Sekilas Mengenai Kerajaan Sriwijaya
Kerajaan Sriwijaya (atau juga disebut Srivijaya)
adalah salah satu kemaharajaan maritim yang kuat di pulau Sumatera dan banyak
memberi pengaruh di Nusantara dengan daerah kekuasaan membentang dari Kamboja,
Thailand, Semenanjung Malaya, Sumatera, Jawa, Kalimantan, dan Sulawesi. Dalam
bahasa Sansekerta, sri berarti “bercahaya” dan wijaya berarti “kemenangan”.

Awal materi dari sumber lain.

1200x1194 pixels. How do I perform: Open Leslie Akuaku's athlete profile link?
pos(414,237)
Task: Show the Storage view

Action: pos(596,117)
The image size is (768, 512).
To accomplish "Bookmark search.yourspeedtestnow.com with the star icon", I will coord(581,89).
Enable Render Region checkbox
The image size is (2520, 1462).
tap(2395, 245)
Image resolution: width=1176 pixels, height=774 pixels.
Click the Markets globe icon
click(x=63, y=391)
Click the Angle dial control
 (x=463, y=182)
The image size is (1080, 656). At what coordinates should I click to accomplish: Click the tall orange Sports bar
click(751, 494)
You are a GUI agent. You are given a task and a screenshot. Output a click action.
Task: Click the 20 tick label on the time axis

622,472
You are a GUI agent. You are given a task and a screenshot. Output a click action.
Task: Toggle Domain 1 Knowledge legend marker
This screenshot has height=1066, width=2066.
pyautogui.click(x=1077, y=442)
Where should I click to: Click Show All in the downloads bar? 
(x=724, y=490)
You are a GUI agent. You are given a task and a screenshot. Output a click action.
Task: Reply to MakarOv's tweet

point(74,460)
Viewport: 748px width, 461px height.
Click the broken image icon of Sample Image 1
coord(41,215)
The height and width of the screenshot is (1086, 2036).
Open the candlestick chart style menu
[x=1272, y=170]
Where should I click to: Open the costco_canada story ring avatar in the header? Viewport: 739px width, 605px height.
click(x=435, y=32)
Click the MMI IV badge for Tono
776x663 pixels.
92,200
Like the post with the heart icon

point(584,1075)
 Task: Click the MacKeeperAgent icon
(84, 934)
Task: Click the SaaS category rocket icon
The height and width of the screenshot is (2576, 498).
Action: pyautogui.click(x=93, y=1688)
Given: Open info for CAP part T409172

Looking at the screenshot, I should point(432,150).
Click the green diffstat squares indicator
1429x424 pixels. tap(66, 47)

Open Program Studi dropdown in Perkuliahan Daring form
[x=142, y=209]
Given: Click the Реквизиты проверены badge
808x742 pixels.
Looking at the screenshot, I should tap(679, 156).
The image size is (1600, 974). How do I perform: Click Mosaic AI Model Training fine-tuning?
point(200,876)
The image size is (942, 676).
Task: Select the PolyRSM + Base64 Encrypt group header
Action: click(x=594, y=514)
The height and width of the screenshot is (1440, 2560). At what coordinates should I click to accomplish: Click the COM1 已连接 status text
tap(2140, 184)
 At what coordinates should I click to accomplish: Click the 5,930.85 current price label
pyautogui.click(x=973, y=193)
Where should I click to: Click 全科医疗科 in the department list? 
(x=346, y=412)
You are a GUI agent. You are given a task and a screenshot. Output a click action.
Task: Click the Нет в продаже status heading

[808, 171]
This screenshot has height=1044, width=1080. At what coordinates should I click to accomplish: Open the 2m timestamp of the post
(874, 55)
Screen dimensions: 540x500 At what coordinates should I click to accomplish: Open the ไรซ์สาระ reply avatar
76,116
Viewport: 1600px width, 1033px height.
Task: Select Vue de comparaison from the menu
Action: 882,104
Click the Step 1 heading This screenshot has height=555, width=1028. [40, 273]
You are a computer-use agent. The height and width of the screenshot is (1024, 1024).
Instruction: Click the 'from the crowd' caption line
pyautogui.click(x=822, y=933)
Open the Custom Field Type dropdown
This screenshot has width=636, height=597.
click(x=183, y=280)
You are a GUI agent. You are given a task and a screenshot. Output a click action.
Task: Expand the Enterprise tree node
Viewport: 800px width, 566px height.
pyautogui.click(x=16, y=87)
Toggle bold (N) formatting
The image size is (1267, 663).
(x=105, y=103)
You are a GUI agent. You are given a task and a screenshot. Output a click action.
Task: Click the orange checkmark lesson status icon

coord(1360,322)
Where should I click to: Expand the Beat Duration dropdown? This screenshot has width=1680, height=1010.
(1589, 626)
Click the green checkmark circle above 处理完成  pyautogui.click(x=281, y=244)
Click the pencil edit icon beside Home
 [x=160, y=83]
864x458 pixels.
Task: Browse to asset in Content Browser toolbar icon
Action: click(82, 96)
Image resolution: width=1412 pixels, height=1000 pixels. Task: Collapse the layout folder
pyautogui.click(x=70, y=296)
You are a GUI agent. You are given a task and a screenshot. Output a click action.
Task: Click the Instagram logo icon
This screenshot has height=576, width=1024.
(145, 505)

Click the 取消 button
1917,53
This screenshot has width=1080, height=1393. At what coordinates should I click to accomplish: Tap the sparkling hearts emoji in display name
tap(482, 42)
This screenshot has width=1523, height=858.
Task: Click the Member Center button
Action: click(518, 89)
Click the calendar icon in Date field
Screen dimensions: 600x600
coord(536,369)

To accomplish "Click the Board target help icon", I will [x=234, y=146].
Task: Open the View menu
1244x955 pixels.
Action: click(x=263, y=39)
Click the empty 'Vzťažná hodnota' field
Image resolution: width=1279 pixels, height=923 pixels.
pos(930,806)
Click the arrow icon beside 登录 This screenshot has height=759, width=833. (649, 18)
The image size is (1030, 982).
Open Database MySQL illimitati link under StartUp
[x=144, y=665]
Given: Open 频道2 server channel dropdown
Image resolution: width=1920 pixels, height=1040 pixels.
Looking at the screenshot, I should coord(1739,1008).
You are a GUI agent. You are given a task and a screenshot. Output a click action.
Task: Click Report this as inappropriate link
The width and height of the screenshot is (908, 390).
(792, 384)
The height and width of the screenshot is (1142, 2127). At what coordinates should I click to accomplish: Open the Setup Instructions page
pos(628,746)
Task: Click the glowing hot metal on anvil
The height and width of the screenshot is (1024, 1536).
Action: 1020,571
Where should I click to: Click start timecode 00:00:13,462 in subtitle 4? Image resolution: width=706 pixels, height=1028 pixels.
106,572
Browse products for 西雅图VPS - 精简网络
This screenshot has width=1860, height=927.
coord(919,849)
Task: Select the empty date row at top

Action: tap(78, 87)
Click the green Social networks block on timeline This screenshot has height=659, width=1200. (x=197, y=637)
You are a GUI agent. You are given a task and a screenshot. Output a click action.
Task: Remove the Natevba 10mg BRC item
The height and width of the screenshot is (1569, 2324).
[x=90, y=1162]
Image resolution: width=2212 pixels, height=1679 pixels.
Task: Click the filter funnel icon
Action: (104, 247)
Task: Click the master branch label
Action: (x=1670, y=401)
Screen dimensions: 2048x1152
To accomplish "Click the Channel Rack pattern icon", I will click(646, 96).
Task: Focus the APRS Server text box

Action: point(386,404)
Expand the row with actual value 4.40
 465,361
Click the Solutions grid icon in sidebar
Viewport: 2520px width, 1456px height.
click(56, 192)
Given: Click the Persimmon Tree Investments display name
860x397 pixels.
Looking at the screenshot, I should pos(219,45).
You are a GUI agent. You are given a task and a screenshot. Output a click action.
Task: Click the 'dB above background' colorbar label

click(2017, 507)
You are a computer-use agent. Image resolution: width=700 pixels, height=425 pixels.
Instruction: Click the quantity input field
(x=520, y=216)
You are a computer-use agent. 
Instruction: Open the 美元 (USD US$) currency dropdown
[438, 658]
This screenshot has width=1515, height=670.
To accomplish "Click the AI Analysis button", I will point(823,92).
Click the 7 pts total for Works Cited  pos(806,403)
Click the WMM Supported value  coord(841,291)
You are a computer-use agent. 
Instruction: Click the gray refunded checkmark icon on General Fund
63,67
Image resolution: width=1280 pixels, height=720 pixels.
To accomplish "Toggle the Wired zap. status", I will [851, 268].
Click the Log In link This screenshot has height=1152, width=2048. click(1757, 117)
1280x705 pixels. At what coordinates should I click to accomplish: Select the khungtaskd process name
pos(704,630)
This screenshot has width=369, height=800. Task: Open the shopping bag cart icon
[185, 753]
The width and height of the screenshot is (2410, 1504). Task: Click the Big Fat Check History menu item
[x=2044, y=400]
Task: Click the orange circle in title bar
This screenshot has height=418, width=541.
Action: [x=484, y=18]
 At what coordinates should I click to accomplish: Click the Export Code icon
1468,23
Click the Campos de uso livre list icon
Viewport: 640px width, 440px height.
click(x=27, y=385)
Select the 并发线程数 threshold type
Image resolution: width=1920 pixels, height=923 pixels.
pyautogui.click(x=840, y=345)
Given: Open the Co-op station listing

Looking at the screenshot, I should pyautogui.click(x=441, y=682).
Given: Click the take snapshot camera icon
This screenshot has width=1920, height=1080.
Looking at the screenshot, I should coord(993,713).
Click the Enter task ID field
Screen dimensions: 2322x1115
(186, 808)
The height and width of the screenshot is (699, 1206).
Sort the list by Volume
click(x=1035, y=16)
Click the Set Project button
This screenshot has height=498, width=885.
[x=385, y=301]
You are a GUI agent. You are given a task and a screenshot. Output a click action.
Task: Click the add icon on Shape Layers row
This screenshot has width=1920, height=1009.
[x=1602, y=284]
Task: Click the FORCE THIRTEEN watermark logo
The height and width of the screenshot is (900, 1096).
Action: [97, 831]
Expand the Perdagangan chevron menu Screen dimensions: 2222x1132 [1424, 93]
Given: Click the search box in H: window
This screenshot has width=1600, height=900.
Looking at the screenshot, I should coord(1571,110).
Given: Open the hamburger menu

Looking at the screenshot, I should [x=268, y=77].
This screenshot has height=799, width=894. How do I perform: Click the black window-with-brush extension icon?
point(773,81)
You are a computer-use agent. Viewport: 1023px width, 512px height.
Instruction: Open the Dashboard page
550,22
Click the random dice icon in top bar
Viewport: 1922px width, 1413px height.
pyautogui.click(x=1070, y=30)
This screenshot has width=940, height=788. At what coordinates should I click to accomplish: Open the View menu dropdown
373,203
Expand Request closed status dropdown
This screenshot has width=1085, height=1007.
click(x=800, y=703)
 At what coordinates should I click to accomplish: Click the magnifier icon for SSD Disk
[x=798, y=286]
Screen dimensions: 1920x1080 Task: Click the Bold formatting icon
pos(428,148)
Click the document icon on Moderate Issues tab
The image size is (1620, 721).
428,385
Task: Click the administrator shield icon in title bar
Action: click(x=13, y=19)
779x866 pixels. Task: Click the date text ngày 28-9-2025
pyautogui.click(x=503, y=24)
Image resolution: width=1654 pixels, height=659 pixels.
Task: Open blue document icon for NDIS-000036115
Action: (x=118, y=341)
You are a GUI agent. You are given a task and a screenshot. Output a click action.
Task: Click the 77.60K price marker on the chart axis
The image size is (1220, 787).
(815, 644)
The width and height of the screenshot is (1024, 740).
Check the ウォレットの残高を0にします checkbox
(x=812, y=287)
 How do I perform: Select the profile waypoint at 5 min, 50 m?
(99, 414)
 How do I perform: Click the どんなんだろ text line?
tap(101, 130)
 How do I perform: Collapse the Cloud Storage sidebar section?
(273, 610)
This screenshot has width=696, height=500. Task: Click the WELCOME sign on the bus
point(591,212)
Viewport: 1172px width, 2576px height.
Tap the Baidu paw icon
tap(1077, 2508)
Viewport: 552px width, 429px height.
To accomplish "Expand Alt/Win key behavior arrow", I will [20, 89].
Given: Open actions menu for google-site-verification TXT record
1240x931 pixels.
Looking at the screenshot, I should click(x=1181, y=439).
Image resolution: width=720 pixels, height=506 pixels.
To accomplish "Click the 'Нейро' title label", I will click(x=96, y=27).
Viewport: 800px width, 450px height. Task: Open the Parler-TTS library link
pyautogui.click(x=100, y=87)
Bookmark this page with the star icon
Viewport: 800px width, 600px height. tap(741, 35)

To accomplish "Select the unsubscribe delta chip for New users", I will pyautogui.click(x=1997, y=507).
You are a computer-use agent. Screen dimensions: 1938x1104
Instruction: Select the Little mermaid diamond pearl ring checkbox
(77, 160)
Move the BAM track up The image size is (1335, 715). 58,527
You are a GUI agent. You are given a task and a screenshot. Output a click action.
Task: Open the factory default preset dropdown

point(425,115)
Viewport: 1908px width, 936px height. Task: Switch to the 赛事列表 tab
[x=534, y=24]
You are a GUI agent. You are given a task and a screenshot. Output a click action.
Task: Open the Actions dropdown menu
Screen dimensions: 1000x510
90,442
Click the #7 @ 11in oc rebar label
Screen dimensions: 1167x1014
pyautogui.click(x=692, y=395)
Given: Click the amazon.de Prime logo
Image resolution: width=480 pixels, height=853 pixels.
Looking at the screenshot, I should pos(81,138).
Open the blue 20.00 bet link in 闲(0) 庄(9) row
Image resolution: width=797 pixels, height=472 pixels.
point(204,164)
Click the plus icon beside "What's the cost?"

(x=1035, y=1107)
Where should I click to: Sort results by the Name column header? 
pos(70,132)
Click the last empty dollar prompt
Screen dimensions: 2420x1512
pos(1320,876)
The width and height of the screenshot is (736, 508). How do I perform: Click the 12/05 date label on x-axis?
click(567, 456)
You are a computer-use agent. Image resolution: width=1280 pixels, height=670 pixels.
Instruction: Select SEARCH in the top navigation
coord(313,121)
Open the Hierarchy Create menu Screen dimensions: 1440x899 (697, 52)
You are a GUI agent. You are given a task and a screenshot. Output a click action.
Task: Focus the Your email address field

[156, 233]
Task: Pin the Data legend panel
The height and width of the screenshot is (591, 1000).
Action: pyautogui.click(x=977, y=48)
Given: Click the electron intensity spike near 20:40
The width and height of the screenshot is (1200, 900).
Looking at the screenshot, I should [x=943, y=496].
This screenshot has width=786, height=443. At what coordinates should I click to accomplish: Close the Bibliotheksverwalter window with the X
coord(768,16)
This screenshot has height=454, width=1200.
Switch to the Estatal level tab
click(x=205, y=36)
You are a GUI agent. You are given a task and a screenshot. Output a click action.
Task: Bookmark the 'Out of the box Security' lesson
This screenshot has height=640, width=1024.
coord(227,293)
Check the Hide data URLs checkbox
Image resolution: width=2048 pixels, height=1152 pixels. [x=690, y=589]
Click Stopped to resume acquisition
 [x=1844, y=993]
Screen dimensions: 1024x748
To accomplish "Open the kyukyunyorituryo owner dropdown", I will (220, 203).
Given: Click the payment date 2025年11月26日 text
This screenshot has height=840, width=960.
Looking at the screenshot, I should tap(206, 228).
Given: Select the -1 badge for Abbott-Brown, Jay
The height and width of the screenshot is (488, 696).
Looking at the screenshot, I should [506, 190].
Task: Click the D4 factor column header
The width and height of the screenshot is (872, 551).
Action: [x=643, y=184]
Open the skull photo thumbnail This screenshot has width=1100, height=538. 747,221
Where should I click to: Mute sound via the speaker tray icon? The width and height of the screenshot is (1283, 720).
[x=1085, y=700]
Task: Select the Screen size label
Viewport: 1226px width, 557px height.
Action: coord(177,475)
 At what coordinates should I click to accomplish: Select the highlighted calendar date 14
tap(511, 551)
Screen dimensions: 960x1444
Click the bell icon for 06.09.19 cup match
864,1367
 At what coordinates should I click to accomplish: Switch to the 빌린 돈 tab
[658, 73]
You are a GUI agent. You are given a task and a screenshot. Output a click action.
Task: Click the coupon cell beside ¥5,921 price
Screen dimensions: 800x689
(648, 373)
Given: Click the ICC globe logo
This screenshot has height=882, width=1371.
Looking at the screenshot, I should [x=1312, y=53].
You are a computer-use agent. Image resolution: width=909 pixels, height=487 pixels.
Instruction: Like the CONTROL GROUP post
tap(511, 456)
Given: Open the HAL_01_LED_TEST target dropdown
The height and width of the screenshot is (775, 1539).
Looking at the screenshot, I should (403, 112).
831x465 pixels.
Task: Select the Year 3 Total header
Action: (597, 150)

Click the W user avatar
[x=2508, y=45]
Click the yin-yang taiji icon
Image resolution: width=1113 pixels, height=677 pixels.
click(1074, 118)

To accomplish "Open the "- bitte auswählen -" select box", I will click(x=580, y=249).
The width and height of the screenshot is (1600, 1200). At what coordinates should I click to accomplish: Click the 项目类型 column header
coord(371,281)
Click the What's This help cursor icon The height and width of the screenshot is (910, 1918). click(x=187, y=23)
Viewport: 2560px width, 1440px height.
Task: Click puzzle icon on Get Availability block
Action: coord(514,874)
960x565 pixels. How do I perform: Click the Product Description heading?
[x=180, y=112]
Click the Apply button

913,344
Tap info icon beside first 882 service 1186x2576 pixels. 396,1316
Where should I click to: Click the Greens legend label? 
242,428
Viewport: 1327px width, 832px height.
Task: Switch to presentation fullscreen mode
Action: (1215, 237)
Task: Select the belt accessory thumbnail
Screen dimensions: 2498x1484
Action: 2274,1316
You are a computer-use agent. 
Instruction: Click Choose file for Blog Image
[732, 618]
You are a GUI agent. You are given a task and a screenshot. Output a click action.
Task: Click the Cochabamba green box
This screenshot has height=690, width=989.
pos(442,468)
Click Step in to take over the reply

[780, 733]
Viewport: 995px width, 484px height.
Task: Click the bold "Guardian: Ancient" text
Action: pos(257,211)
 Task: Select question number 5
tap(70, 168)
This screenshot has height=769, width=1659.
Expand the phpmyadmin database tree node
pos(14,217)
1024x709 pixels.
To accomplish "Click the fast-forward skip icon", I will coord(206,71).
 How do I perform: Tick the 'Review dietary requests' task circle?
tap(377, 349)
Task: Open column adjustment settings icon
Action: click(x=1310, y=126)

Bukti awal mengenai keberadaan kerajaan ini
berasal dari abad ke-7; seorang pendeta Tiongkok, I Tsing, menulis bahwa ia
mengunjungi Sriwijaya tahun 671 dan tinggal selama 6 bulan. Prasasti yang
paling tua mengenai Sriwijaya juga berada pada abad ke-7, yaitu prasasti
Kedukan Bukit di Palembang, bertarikh 682. Kemunduran pengaruh Sriwijaya
terhadap daerah bawahannya mulai menyusut dikarenakan beberapa peperangan
diantaranya serangan dari raja Dharmawangsa Teguh dari Jawa di tahun 990, dan
tahun 1025 serangan Rajendra Chola I dari Koromandel, selanjutnya tahun 1183
kekuasaan Sriwijaya dibawah kendali kerajaan Dharmasraya.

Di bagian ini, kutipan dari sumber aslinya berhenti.